# [PROBLEM DESCRIPTION]
From the first line to the last, please write out the data exactly.

[Saved entries]
------------------------------------------------------------------------
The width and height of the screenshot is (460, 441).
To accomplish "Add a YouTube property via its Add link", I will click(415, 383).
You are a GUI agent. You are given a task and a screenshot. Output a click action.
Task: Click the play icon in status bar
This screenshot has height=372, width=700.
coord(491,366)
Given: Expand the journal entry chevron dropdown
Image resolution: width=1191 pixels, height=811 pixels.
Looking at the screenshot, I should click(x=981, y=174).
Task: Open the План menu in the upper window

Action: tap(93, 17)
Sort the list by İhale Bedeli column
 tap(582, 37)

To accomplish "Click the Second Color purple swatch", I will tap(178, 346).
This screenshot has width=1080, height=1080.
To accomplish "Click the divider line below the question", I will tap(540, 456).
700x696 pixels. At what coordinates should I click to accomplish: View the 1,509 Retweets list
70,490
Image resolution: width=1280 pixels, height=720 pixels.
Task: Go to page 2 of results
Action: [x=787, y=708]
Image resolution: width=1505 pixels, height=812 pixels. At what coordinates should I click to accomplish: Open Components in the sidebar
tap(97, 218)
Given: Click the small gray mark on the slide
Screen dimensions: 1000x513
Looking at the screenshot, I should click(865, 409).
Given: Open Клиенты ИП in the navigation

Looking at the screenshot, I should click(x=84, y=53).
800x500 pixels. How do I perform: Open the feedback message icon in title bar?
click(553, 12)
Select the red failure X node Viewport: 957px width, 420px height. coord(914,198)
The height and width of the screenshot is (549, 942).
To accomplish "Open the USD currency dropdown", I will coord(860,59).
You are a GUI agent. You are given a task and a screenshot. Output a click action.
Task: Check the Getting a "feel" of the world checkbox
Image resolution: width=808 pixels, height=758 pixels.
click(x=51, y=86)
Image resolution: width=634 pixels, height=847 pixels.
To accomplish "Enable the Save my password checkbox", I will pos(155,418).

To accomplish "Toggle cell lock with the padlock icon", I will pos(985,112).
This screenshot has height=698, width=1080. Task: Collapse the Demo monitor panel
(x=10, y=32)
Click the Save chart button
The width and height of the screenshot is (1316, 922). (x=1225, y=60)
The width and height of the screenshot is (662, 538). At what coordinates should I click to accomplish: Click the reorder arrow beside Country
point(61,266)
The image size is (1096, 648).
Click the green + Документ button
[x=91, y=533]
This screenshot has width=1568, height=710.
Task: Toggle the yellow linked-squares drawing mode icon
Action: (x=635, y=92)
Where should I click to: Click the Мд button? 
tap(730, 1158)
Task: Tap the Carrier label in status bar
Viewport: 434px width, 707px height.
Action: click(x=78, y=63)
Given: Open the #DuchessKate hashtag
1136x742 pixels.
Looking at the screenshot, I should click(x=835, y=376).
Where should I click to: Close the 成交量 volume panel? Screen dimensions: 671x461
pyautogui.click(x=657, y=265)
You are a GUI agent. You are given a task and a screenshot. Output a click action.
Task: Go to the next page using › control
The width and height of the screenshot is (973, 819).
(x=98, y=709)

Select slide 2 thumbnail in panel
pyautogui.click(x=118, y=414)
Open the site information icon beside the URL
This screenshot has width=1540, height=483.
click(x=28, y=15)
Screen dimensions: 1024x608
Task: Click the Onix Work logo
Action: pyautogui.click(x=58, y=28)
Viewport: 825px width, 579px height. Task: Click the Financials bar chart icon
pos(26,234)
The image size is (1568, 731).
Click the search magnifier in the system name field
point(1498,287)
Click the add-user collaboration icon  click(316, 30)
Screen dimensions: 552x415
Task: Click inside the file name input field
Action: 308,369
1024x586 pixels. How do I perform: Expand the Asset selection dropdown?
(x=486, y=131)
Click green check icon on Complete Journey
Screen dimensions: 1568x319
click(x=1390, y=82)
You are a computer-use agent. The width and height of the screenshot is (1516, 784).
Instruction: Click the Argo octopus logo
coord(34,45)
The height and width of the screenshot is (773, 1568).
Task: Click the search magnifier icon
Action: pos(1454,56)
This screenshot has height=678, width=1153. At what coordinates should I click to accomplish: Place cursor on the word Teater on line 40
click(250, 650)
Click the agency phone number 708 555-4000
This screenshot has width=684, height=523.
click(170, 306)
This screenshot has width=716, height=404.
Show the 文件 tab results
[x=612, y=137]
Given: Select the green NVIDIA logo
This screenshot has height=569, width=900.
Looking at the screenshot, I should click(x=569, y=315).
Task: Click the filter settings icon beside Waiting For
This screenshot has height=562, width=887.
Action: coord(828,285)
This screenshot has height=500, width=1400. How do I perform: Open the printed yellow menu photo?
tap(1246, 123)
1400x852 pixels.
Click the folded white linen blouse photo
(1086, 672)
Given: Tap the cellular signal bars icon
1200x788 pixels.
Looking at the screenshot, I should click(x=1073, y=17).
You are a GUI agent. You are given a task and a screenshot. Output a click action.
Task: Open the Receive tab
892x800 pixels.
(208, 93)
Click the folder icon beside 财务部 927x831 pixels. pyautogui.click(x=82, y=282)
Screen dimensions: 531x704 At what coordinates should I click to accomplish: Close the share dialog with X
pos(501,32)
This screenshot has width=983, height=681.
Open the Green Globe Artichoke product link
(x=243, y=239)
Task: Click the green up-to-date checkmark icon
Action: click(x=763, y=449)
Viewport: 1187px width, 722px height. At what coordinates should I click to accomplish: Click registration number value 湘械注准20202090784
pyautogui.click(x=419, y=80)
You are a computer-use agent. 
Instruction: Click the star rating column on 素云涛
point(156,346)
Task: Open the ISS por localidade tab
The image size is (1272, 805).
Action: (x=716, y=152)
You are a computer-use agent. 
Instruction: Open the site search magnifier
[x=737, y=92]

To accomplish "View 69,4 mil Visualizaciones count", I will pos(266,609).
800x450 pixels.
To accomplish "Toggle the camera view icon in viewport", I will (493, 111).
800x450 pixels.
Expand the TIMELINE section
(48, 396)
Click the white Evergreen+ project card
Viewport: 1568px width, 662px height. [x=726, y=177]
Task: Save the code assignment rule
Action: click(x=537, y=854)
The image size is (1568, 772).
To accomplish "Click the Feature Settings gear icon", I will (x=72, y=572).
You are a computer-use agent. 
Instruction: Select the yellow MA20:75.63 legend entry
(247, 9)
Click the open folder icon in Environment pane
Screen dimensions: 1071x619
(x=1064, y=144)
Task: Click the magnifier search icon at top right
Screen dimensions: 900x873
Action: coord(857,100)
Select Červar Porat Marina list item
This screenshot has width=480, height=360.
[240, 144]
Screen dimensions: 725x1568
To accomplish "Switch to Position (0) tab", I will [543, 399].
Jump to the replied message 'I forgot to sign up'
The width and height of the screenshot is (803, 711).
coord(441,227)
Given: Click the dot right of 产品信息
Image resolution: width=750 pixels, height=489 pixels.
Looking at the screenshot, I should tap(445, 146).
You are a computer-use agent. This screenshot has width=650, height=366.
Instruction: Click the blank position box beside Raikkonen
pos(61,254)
------------------------------------------------------------------------
# [ANSWER TO THIS TASK]
The width and height of the screenshot is (460, 441).
To accomplish "Add a YouTube property via its Add link", I will click(415, 383).
You are a GUI agent. You are given a task and a screenshot. Output a click action.
Task: Click the play icon in status bar
This screenshot has height=372, width=700.
coord(491,366)
Given: Expand the journal entry chevron dropdown
Image resolution: width=1191 pixels, height=811 pixels.
Looking at the screenshot, I should click(x=981, y=174).
Task: Open the План menu in the upper window

Action: tap(93, 17)
Sort the list by İhale Bedeli column
 tap(582, 37)

To accomplish "Click the Second Color purple swatch", I will tap(178, 346).
This screenshot has width=1080, height=1080.
To accomplish "Click the divider line below the question", I will tap(540, 456).
700x696 pixels. At what coordinates should I click to accomplish: View the 1,509 Retweets list
70,490
Image resolution: width=1280 pixels, height=720 pixels.
Task: Go to page 2 of results
Action: [x=787, y=708]
Image resolution: width=1505 pixels, height=812 pixels. At what coordinates should I click to accomplish: Open Components in the sidebar
tap(97, 218)
Given: Click the small gray mark on the slide
Screen dimensions: 1000x513
Looking at the screenshot, I should click(865, 409).
Given: Open Клиенты ИП in the navigation

Looking at the screenshot, I should click(x=84, y=53).
800x500 pixels. How do I perform: Open the feedback message icon in title bar?
click(553, 12)
Select the red failure X node Viewport: 957px width, 420px height. coord(914,198)
The height and width of the screenshot is (549, 942).
To accomplish "Open the USD currency dropdown", I will coord(860,59).
You are a GUI agent. You are given a task and a screenshot. Output a click action.
Task: Check the Getting a "feel" of the world checkbox
Image resolution: width=808 pixels, height=758 pixels.
click(x=51, y=86)
Image resolution: width=634 pixels, height=847 pixels.
To accomplish "Enable the Save my password checkbox", I will pos(155,418).

To accomplish "Toggle cell lock with the padlock icon", I will pos(985,112).
This screenshot has height=698, width=1080. Task: Collapse the Demo monitor panel
(x=10, y=32)
Click the Save chart button
The width and height of the screenshot is (1316, 922). (x=1225, y=60)
The width and height of the screenshot is (662, 538). At what coordinates should I click to accomplish: Click the reorder arrow beside Country
point(61,266)
The image size is (1096, 648).
Click the green + Документ button
[x=91, y=533]
This screenshot has width=1568, height=710.
Task: Toggle the yellow linked-squares drawing mode icon
Action: (x=635, y=92)
Where should I click to: Click the Мд button? 
tap(730, 1158)
Task: Tap the Carrier label in status bar
Viewport: 434px width, 707px height.
Action: click(x=78, y=63)
Given: Open the #DuchessKate hashtag
1136x742 pixels.
Looking at the screenshot, I should click(x=835, y=376).
Where should I click to: Close the 成交量 volume panel? Screen dimensions: 671x461
pyautogui.click(x=657, y=265)
You are a GUI agent. You are given a task and a screenshot. Output a click action.
Task: Go to the next page using › control
The width and height of the screenshot is (973, 819).
(x=98, y=709)

Select slide 2 thumbnail in panel
pyautogui.click(x=118, y=414)
Open the site information icon beside the URL
This screenshot has width=1540, height=483.
click(x=28, y=15)
Screen dimensions: 1024x608
Task: Click the Onix Work logo
Action: pyautogui.click(x=58, y=28)
Viewport: 825px width, 579px height. Task: Click the Financials bar chart icon
pos(26,234)
The image size is (1568, 731).
Click the search magnifier in the system name field
point(1498,287)
Click the add-user collaboration icon  click(316, 30)
Screen dimensions: 552x415
Task: Click inside the file name input field
Action: 308,369
1024x586 pixels. How do I perform: Expand the Asset selection dropdown?
(x=486, y=131)
Click green check icon on Complete Journey
Screen dimensions: 1568x319
click(x=1390, y=82)
You are a computer-use agent. The width and height of the screenshot is (1516, 784).
Instruction: Click the Argo octopus logo
coord(34,45)
The height and width of the screenshot is (773, 1568).
Task: Click the search magnifier icon
Action: pos(1454,56)
This screenshot has height=678, width=1153. At what coordinates should I click to accomplish: Place cursor on the word Teater on line 40
click(250, 650)
Click the agency phone number 708 555-4000
This screenshot has width=684, height=523.
click(170, 306)
This screenshot has width=716, height=404.
Show the 文件 tab results
[x=612, y=137]
Given: Select the green NVIDIA logo
This screenshot has height=569, width=900.
Looking at the screenshot, I should click(x=569, y=315).
Task: Click the filter settings icon beside Waiting For
This screenshot has height=562, width=887.
Action: coord(828,285)
This screenshot has height=500, width=1400. How do I perform: Open the printed yellow menu photo?
tap(1246, 123)
1400x852 pixels.
Click the folded white linen blouse photo
(1086, 672)
Given: Tap the cellular signal bars icon
1200x788 pixels.
Looking at the screenshot, I should click(x=1073, y=17).
You are a GUI agent. You are given a task and a screenshot. Output a click action.
Task: Open the Receive tab
892x800 pixels.
(208, 93)
Click the folder icon beside 财务部 927x831 pixels. pyautogui.click(x=82, y=282)
Screen dimensions: 531x704 At what coordinates should I click to accomplish: Close the share dialog with X
pos(501,32)
This screenshot has width=983, height=681.
Open the Green Globe Artichoke product link
(x=243, y=239)
Task: Click the green up-to-date checkmark icon
Action: click(x=763, y=449)
Viewport: 1187px width, 722px height. At what coordinates should I click to accomplish: Click registration number value 湘械注准20202090784
pyautogui.click(x=419, y=80)
You are a computer-use agent. 
Instruction: Click the star rating column on 素云涛
point(156,346)
Task: Open the ISS por localidade tab
The image size is (1272, 805).
Action: (x=716, y=152)
You are a computer-use agent. 
Instruction: Open the site search magnifier
[x=737, y=92]

To accomplish "View 69,4 mil Visualizaciones count", I will pos(266,609).
800x450 pixels.
To accomplish "Toggle the camera view icon in viewport", I will (493, 111).
800x450 pixels.
Expand the TIMELINE section
(48, 396)
Click the white Evergreen+ project card
Viewport: 1568px width, 662px height. [x=726, y=177]
Task: Save the code assignment rule
Action: click(x=537, y=854)
The image size is (1568, 772).
To accomplish "Click the Feature Settings gear icon", I will (x=72, y=572).
You are a computer-use agent. 
Instruction: Select the yellow MA20:75.63 legend entry
(247, 9)
Click the open folder icon in Environment pane
Screen dimensions: 1071x619
(x=1064, y=144)
Task: Click the magnifier search icon at top right
Screen dimensions: 900x873
Action: coord(857,100)
Select Červar Porat Marina list item
This screenshot has width=480, height=360.
[240, 144]
Screen dimensions: 725x1568
To accomplish "Switch to Position (0) tab", I will [543, 399].
Jump to the replied message 'I forgot to sign up'
The width and height of the screenshot is (803, 711).
coord(441,227)
Given: Click the dot right of 产品信息
Image resolution: width=750 pixels, height=489 pixels.
Looking at the screenshot, I should tap(445, 146).
You are a computer-use agent. This screenshot has width=650, height=366.
Instruction: Click the blank position box beside Raikkonen
pos(61,254)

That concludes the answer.